Nothing but the lines from the one containing "Screen dimensions: 990x759" through the last line of the records belongs in the answer, copied exactly and with the pictures left out.

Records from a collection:
------------

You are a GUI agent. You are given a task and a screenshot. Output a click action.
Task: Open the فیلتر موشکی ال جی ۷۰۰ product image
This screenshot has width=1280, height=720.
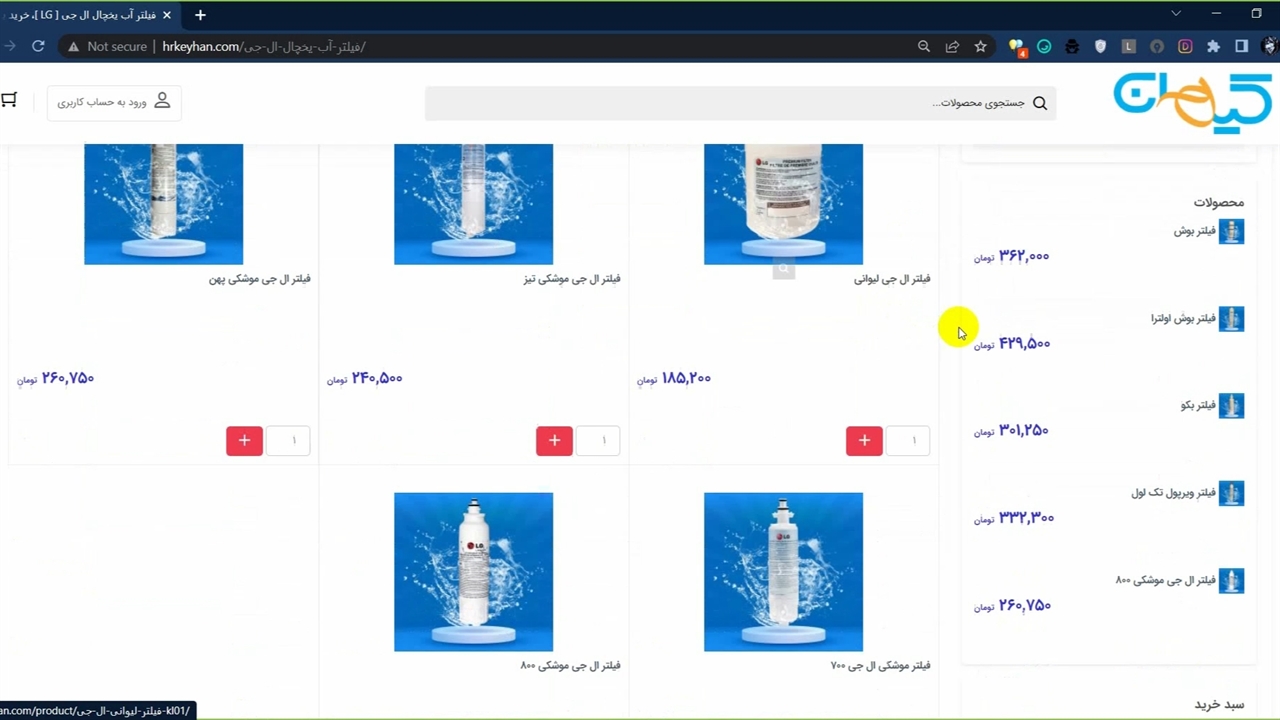tap(783, 571)
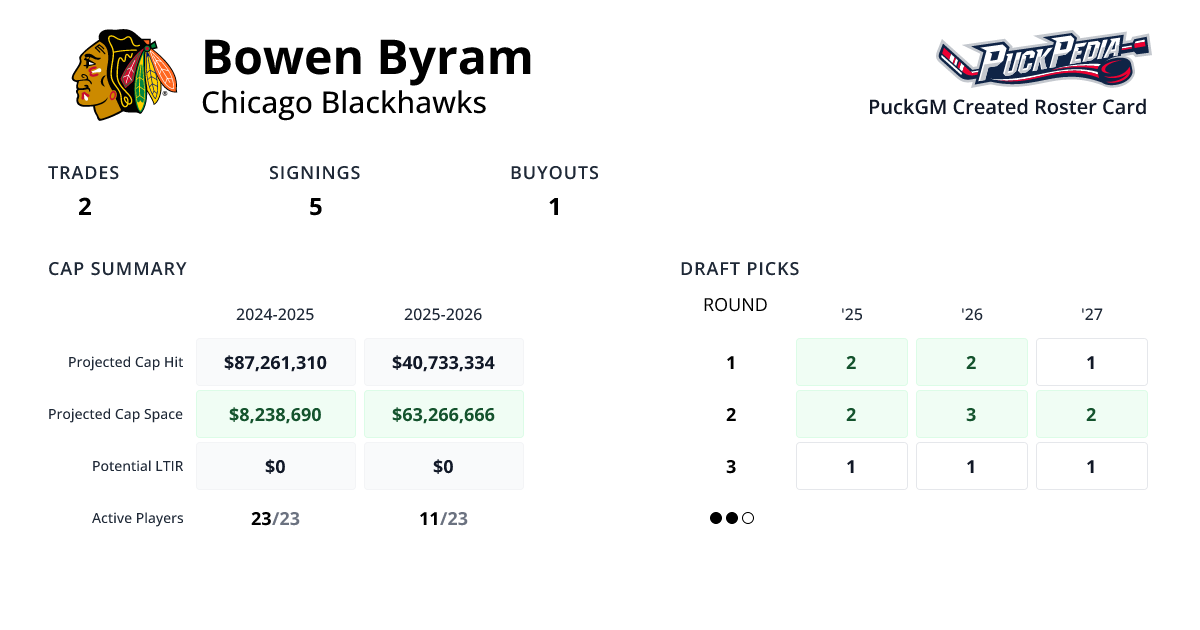Screen dimensions: 1200x630
Task: Click the Bowen Byram name heading
Action: tap(367, 58)
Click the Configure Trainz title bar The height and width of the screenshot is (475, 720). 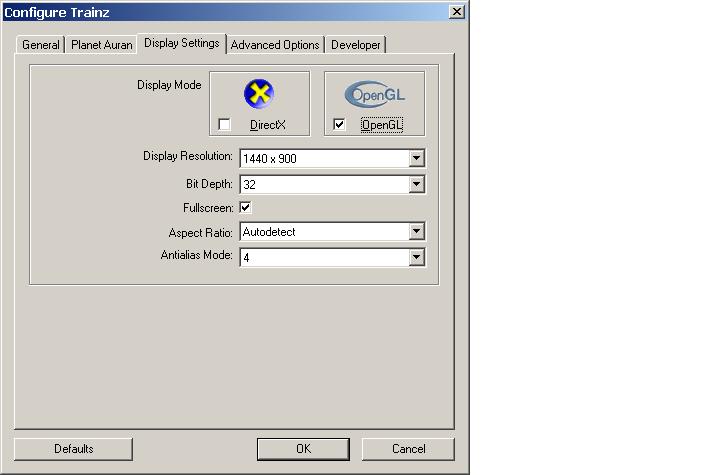coord(200,11)
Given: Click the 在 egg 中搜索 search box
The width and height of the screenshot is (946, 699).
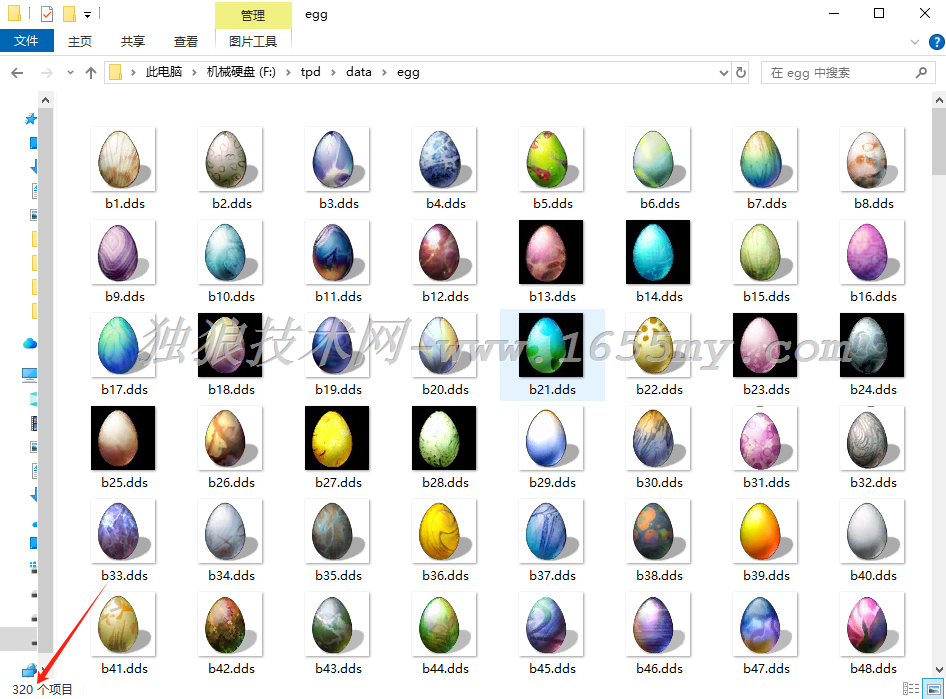Looking at the screenshot, I should coord(838,73).
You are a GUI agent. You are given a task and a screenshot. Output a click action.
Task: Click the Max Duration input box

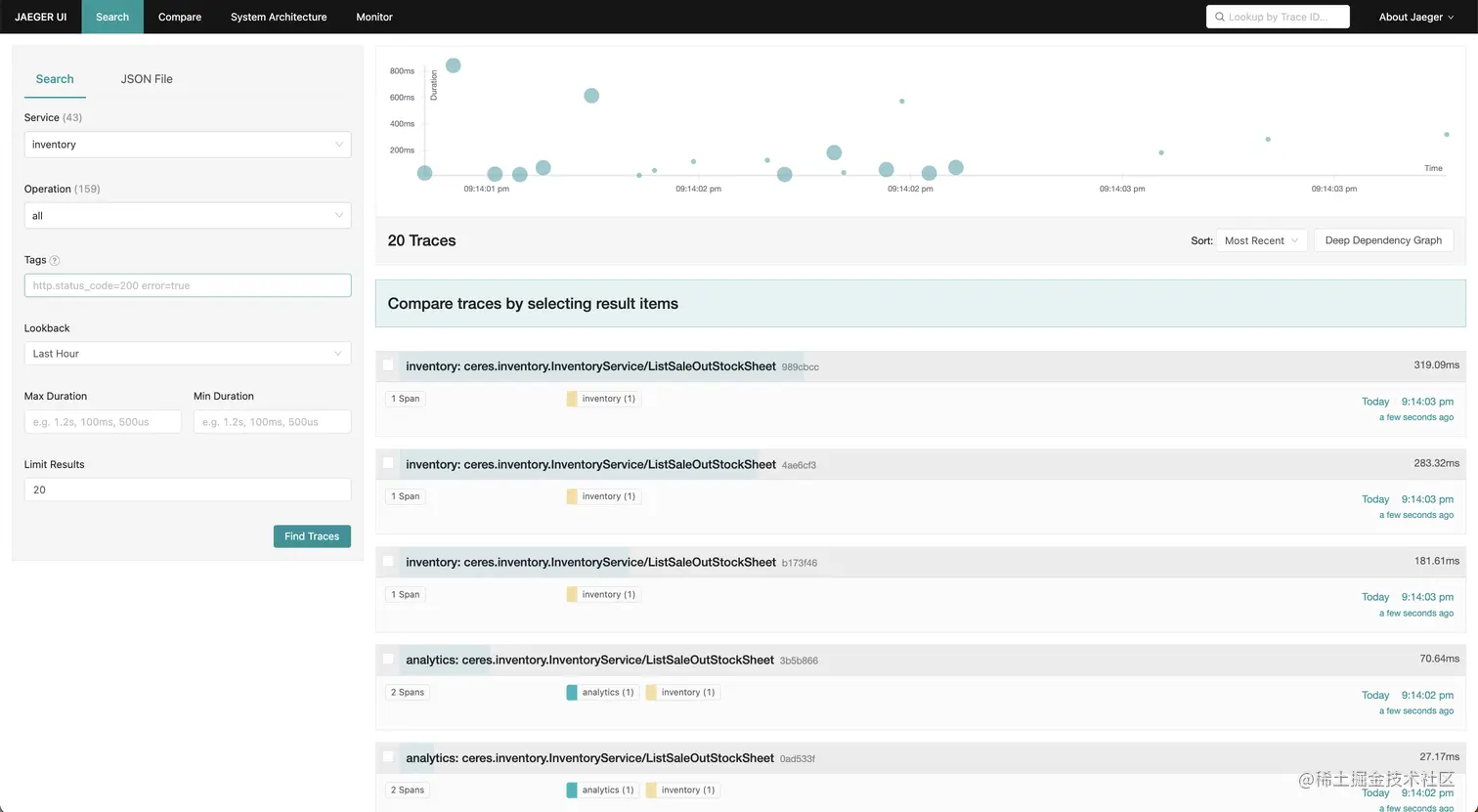[103, 422]
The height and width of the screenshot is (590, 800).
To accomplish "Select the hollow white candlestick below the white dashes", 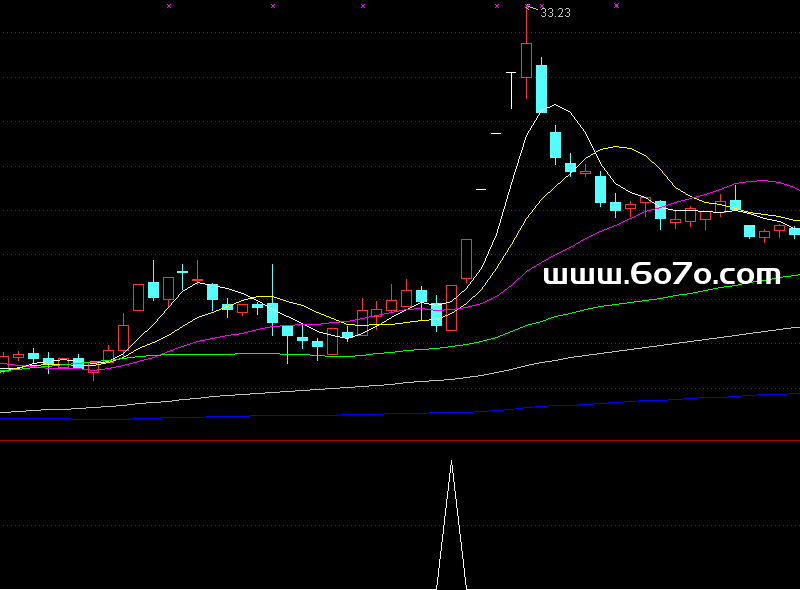I will tap(466, 258).
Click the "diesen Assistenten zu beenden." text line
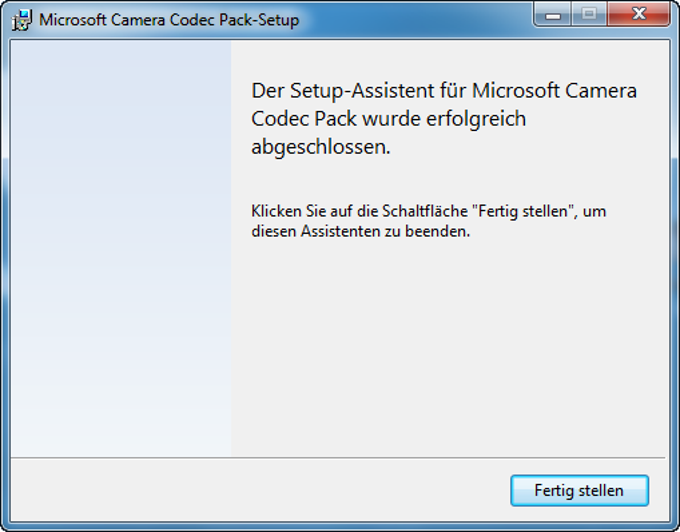This screenshot has height=532, width=680. pyautogui.click(x=360, y=231)
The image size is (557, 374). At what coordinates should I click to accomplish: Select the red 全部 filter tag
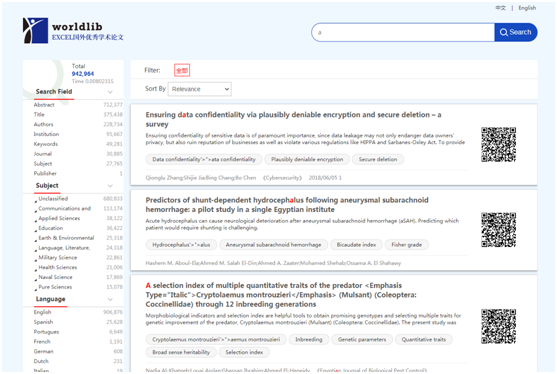coord(182,70)

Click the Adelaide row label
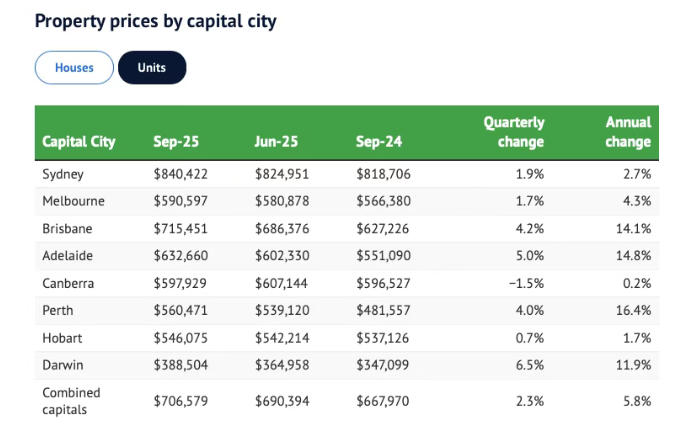(68, 256)
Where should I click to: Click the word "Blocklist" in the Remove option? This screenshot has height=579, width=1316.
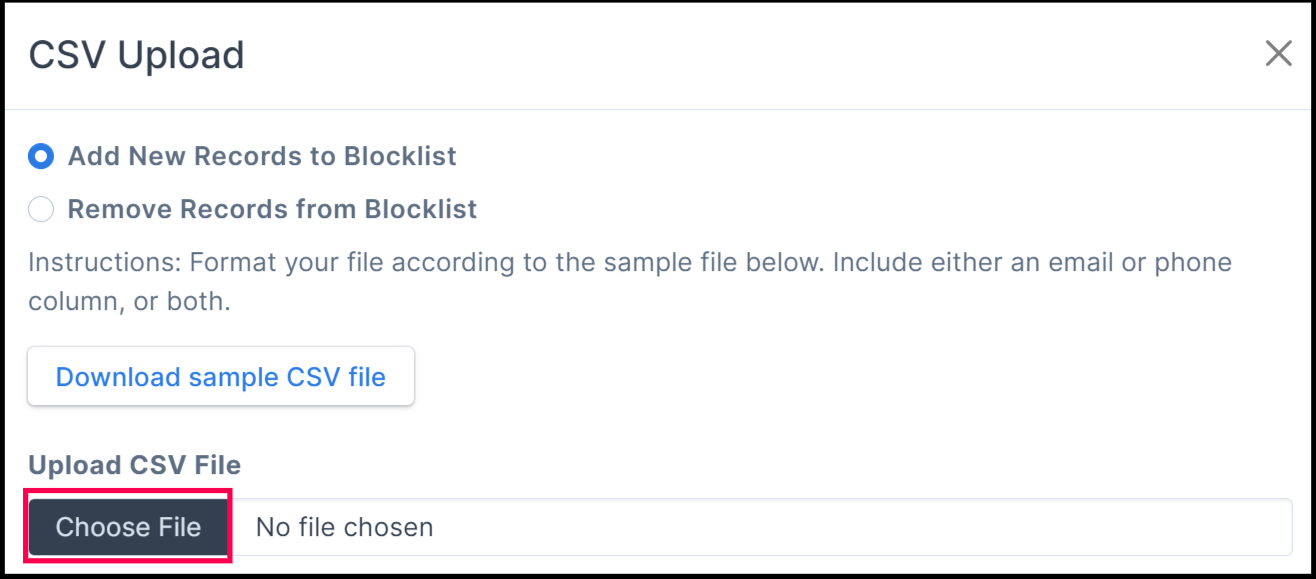pos(420,210)
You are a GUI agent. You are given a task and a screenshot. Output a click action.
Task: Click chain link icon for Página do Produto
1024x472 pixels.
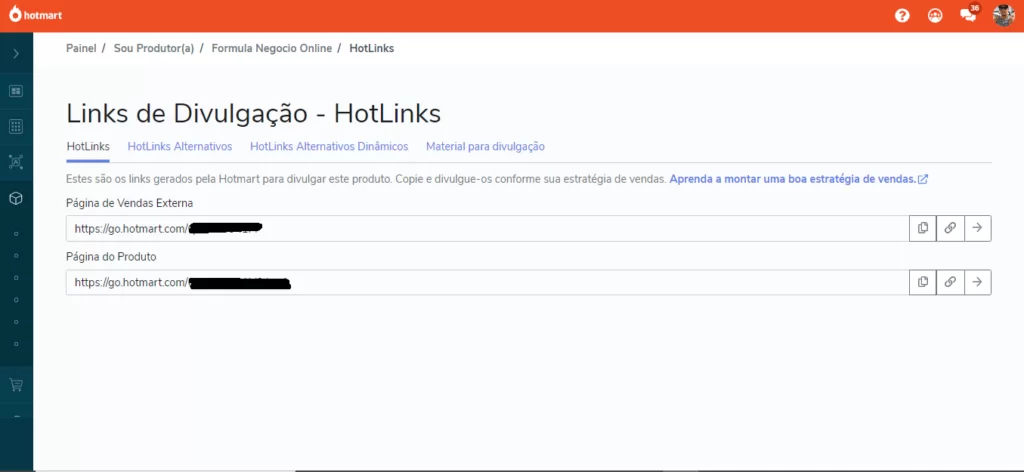point(950,282)
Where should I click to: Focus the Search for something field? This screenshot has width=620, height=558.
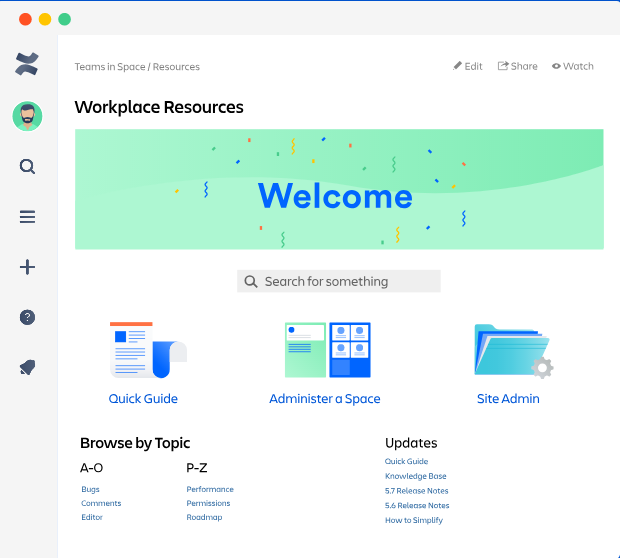point(338,281)
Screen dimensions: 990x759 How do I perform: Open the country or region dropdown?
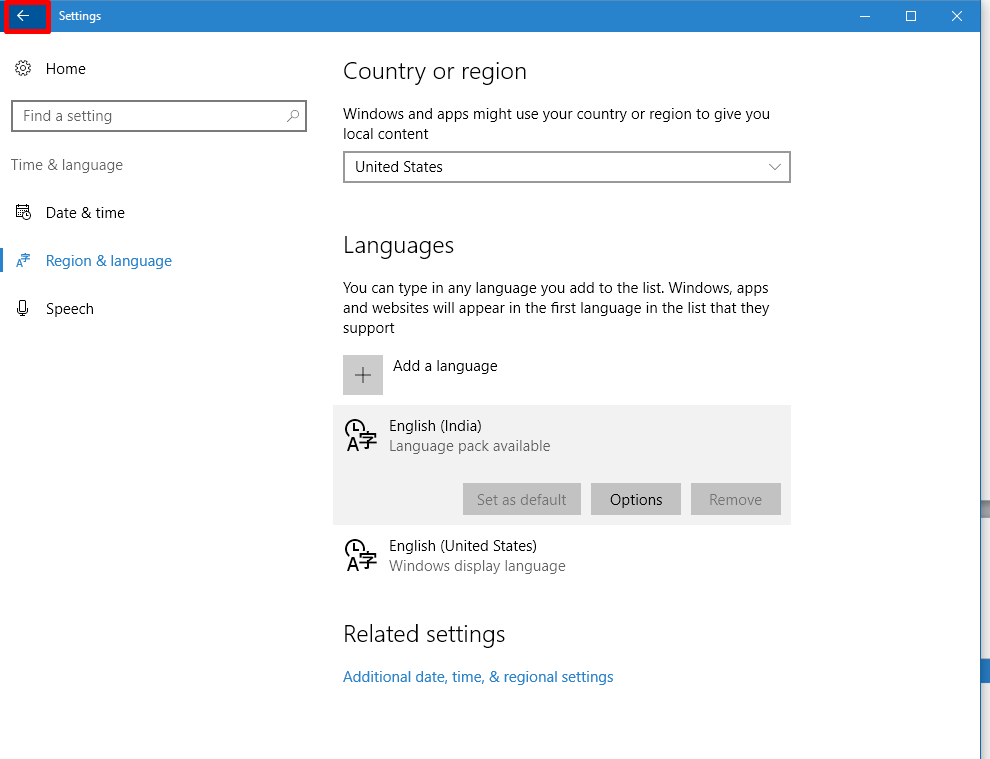tap(566, 167)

------------

ANSWER BOX:
Screen dimensions: 990x759 How do I perform: Open the country or region dropdown?
tap(566, 167)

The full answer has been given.